◆ **Exercise**
Every line below from the one containing "Subscribe Now (566, 1263)" through the one containing "Gạch Tàu Cotto Lát Nền (36, 363)" must be transcribed exactly. Omit all lines outside that stretch.

◆ **Provided records**
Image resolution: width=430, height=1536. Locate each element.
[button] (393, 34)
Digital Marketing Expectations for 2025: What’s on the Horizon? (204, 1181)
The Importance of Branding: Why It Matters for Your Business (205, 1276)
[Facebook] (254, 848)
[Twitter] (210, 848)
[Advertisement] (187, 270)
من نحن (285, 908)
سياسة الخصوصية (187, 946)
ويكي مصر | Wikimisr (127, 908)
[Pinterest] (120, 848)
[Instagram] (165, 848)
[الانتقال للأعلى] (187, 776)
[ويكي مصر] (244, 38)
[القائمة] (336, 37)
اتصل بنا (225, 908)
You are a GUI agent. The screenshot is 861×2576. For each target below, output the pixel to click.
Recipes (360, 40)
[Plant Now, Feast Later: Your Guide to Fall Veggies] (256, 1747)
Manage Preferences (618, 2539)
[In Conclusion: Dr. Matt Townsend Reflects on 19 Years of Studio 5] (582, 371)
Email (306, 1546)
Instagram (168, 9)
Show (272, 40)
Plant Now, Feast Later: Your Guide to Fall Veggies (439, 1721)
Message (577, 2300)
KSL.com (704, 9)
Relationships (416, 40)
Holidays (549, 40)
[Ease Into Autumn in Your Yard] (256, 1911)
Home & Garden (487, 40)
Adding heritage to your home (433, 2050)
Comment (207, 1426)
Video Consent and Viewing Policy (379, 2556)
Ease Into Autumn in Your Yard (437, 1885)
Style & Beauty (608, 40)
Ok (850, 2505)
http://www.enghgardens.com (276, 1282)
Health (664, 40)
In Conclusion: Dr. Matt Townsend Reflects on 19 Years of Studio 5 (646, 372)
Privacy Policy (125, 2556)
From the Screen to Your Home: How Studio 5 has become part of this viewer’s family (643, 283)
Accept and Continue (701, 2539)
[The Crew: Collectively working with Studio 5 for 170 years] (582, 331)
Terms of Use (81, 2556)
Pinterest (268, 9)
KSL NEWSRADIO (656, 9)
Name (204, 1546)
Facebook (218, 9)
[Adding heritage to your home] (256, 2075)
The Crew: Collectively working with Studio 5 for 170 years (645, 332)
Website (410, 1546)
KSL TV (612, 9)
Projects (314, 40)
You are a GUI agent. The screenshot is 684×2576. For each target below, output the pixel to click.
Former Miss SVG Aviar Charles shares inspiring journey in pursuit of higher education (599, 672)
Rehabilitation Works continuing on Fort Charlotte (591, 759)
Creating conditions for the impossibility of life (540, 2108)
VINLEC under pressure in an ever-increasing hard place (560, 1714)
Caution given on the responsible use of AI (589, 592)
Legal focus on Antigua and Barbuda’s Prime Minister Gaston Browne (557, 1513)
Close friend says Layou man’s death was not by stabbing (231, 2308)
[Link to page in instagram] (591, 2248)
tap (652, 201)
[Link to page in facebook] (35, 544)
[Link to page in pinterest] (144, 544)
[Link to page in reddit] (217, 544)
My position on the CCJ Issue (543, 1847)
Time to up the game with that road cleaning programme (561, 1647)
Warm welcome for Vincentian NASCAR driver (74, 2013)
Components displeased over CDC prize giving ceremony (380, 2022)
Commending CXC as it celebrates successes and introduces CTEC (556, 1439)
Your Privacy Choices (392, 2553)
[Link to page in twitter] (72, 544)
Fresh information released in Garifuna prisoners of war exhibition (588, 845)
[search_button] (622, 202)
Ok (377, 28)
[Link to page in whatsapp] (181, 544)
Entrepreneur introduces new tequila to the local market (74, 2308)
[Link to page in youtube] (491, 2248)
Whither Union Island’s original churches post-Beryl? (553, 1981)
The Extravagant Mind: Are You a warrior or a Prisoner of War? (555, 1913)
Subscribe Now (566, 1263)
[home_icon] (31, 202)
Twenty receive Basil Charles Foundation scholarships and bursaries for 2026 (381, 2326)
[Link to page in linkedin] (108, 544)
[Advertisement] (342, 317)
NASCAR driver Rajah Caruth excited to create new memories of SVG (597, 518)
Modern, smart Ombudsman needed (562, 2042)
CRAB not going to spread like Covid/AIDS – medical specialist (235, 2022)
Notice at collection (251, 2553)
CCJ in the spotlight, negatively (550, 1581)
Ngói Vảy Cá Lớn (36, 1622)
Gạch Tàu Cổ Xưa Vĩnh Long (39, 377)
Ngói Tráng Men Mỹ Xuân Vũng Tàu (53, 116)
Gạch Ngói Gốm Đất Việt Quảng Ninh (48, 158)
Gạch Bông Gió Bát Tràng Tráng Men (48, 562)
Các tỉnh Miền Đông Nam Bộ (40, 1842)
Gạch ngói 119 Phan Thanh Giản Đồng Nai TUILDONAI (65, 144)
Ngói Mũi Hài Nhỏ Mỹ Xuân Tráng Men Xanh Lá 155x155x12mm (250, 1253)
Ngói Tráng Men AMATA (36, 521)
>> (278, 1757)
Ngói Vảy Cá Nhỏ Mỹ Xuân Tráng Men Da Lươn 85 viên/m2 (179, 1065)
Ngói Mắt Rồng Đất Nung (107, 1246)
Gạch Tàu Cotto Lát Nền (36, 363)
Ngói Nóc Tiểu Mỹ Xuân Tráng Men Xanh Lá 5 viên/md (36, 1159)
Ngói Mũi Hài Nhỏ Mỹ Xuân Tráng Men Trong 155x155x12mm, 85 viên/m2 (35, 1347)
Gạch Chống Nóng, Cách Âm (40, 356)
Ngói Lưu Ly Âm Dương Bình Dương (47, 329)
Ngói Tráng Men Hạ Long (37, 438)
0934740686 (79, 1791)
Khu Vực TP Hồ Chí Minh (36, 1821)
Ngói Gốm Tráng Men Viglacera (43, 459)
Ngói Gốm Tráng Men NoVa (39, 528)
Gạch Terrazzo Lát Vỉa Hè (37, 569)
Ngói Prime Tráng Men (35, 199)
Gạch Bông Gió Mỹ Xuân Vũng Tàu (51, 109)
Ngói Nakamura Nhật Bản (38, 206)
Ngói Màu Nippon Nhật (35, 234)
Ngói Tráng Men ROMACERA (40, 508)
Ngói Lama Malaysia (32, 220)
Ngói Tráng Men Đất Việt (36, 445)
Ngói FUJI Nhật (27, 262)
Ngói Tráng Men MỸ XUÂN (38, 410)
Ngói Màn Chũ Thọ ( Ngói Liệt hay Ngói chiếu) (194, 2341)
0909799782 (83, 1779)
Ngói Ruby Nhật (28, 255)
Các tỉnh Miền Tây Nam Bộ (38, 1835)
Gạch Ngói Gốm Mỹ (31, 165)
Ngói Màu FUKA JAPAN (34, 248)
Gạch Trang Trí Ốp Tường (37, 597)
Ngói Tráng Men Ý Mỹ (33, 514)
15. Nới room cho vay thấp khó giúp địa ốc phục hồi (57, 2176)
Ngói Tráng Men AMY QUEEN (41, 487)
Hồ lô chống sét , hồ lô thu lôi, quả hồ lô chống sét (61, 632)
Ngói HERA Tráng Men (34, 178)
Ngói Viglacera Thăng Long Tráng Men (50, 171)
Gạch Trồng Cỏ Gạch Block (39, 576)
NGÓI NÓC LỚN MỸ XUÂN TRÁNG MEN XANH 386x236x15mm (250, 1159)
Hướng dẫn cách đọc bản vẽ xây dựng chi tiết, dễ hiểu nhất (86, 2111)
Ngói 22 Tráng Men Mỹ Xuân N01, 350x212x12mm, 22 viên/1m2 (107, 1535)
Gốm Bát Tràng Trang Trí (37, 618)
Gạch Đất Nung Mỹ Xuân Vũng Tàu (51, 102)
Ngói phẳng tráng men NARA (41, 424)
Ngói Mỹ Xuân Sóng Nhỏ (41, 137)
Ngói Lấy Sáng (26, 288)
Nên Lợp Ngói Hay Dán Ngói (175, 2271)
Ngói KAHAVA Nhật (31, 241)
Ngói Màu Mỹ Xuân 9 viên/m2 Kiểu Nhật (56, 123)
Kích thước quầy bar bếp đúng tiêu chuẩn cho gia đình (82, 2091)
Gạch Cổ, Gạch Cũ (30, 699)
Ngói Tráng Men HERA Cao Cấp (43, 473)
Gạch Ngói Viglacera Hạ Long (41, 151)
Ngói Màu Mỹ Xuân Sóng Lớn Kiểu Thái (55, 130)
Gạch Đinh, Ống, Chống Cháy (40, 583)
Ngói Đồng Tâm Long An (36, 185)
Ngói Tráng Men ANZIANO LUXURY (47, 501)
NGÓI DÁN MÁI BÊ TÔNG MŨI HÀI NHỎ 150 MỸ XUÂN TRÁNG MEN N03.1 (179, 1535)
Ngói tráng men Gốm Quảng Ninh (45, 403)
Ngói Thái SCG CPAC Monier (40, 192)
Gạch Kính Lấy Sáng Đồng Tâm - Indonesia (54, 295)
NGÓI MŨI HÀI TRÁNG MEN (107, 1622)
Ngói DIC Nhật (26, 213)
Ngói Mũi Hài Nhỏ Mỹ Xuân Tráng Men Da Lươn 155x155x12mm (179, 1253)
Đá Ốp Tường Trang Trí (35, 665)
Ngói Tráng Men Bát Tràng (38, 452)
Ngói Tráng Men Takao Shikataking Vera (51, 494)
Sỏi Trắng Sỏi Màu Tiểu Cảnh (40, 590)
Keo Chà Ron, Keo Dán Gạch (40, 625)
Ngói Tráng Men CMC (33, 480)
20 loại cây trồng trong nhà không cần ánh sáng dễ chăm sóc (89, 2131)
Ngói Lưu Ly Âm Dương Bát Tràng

◆ **Answer to the exercise**
Subscribe Now (566, 1263)
[home_icon] (31, 202)
Twenty receive Basil Charles Foundation scholarships and bursaries for 2026 (381, 2326)
[Link to page in linkedin] (108, 544)
[Advertisement] (342, 317)
NASCAR driver Rajah Caruth excited to create new memories of SVG (597, 518)
Modern, smart Ombudsman needed (562, 2042)
CRAB not going to spread like Covid/AIDS – medical specialist (235, 2022)
Notice at collection (251, 2553)
CCJ in the spotlight, negatively (550, 1581)
Ngói Vảy Cá Lớn (36, 1622)
Gạch Tàu Cổ Xưa Vĩnh Long (39, 377)
Ngói Tráng Men Mỹ Xuân Vũng Tàu (53, 116)
Gạch Ngói Gốm Đất Việt Quảng Ninh (48, 158)
Gạch Bông Gió Bát Tràng Tráng Men (48, 562)
Các tỉnh Miền Đông Nam Bộ (40, 1842)
Gạch ngói 119 Phan Thanh Giản Đồng Nai TUILDONAI (65, 144)
Ngói Mũi Hài Nhỏ Mỹ Xuân Tráng Men Xanh Lá 155x155x12mm (250, 1253)
Ngói Tráng Men AMATA (36, 521)
>> (278, 1757)
Ngói Vảy Cá Nhỏ Mỹ Xuân Tráng Men Da Lươn 85 viên/m2 (179, 1065)
Ngói Mắt Rồng Đất Nung (107, 1246)
Gạch Tàu Cotto Lát Nền (36, 363)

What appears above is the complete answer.